Leading up to the 2020 election, tech giants first sought to silence the voices of conservative influencers, flagging their content and issuing warnings. Even average citizens saw news stories they tried to share censored. Following the election, these fact-checkers ramped up the banning with permanent bans that have included Former President Donald Trump, My Pillow CEO Mike Lindell, and recently Project Veritas. These social media bans became expected as Silicon Valley sought to silence the voices they did not want to be heard.
On January 6, 2021, these Tech Czars took it upon themselves to begin branching out into the arts. Topher’s song “The Patriot” was first removed. A week later, on January 13, his distributor sent him a message informing that his song was to be removed from all streaming platforms.
When a song is climbing charts, it is usually celebrated and embraced as an artistic success. With “The Patriot”, success was shunned and temporarily halted when the song was banned from all streaming platforms. Communication with both DistroKid and Spotify gave little to no reason for the ban when both Topher and I attempted to reach them for comment and explanation. As a matter of fact, no one has been able or willing to give an answer as to why the song was subject to banning in the first place.
I had the opportunity to speak with Topher recently as we discussed the inspiration for the song that has become a chart-topper on both Apple and Billboard’s Hip Hop/Rap charts.

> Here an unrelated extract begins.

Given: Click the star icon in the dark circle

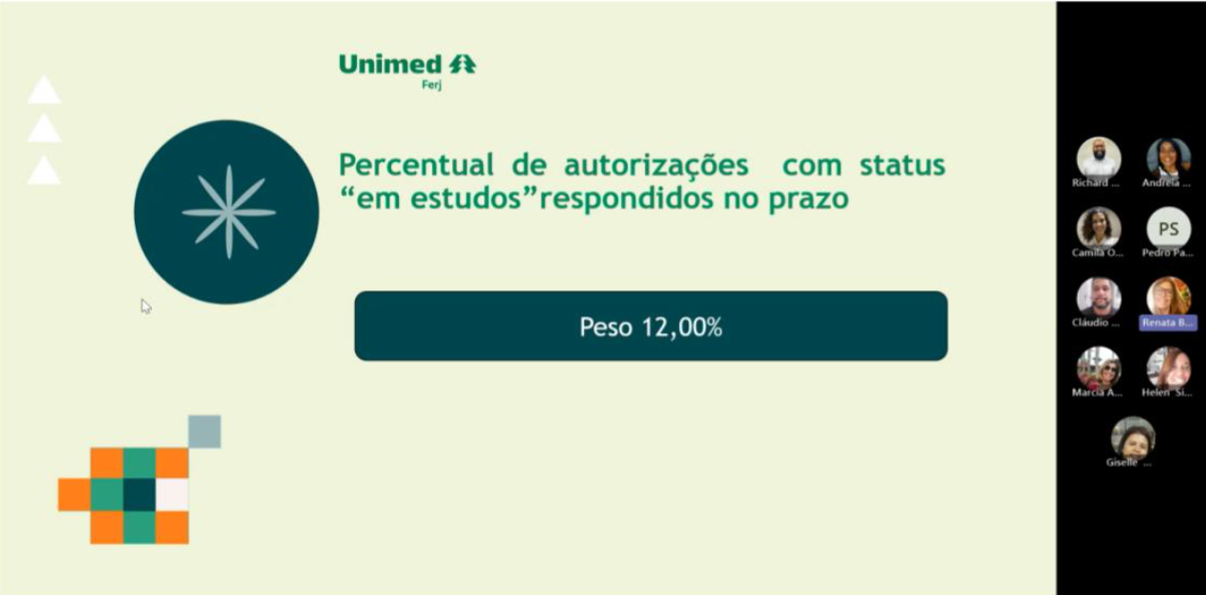Looking at the screenshot, I should click(228, 212).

He also shared his story of writing the hit, overcoming the ban, future collaborations, international success as an independent artist, lessons learned, and his take on why the song was so widely accepted and appreciated.
Photo Credit: Ivan Ivanov 1Ivan Ivanov
Inspiring Unity And Change Through The Arts
According to Topher, The Patriot was inspired by the year 2020:
“I’ve seen flags burned, people kneeling for the national anthem, statues disrespected, culture disrespected. I’ve seen people consider the American flag to be triggering or some kind of white supremacist symbol. All that is unnecessary because I feel like a lot of times, people believe you have to burn an entire country to the ground and disrespect the flag to create change. I think you can simultaneously respect the country, respect the flag and our traditions while working towards progress.”
Those events inspired Topher to push to write a unifying song. As a proud Air Force veteran and American, he wanted to give patriots something to be proud of, to give a song “that says, ‘I believe in this country. I believe in the flag. I believe in patriotism and those traditions. I believe in coming together.’” He went on to explain that this song is not meant to be partisan. He intended it to unify all people, “This is not a BLM or Trump song. This is not a Republican or Democrat song. This is not a conservative or liberal song. This is just patriots.”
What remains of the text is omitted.